Edilizia e urbanistica - Norme della Provincia autonoma di Bolzano - Produzione degli effetti della concessione in sanatoria in conseguenza dell'integrale corresponsione della sanzione pecuniaria irrogata - Condizione dell'annullamento della concessione edilizia per vizi non rimovibili delle procedure amministrative - Esclusione per le costruzioni sorte in aree soggette a vincoli di inedificabilità - Estensione, con norme autoqualificate interpretative, della sanatoria anche ai casi di annullamento della concessione edilizia per vizi sostanziali non rimovibili ed alle ipotesi di inedificabilità relativa - Eccezione di inammissibilità delle questioni per difetto di rilevanza - Reiezione.

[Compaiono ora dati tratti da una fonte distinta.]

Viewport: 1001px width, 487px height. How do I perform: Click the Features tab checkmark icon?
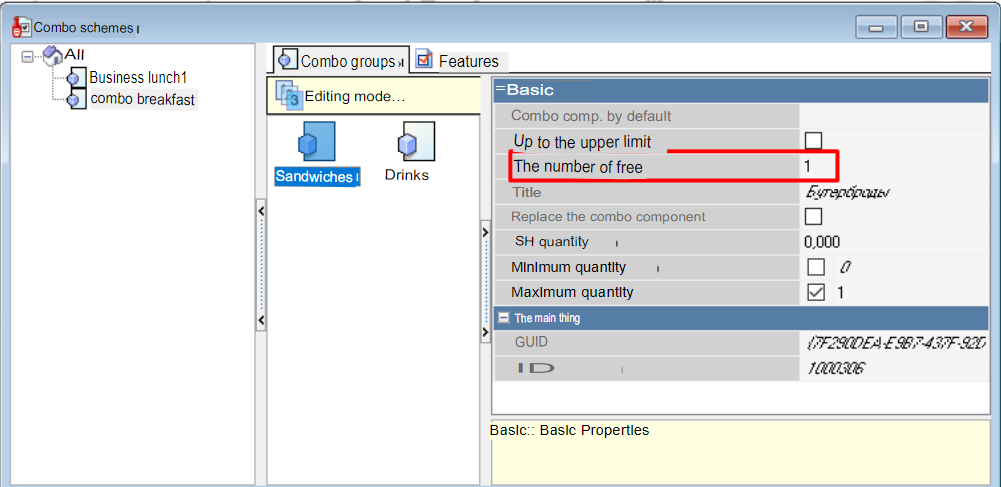[424, 61]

Nel giudizio di legittimità costituzionale dell'art. 107-bis, commi 6 e 7, della legge della Provincia autonoma di Bolzano 11 agosto 1997, n. 13 (Legge urbanistica provinciale), impugnato in riferimento agli artt. 3, 24, 102, 113 e 117, terzo comma, Cost. ed agli artt. 4 e 8 del d.P.R. 31 agosto 1972, n. 670, deve essere rigettata l'eccezione di inammissibilità della questione, sollevata dalla difesa provinciale, per difetto del requisito della rilevanza derivante dall'estraneità delle norme denunciate all'area decisionale del giudice rimettente, in quanto basata su un'errata ricognizione della legislazione provinciale in materia. Inoltre, la semplice eliminazione (operata dall'art. 32, comma 14, della legge provinciale n. 1 del 2004) del riferimento alla restituzione in pristino - tra le condizioni che consentono di ottenere, in caso di annullamento della concessione edilizia, la concessione in sanatoria previo pagamento di una sanzione pecuniaria - non implica l'estensione della possibilità di sanatoria all'ipotesi di vizi sostanziali, ma significa soltanto che tale sanatoria è subordinata esclusivamente all'impossibilità di rimuovere i vizi delle procedure.
Sulla manifesta inammissibilità di questioni aventi ad oggetto norme estranee all'area decisionale del rimettente, v. la citata ordinanza n. 447/2005.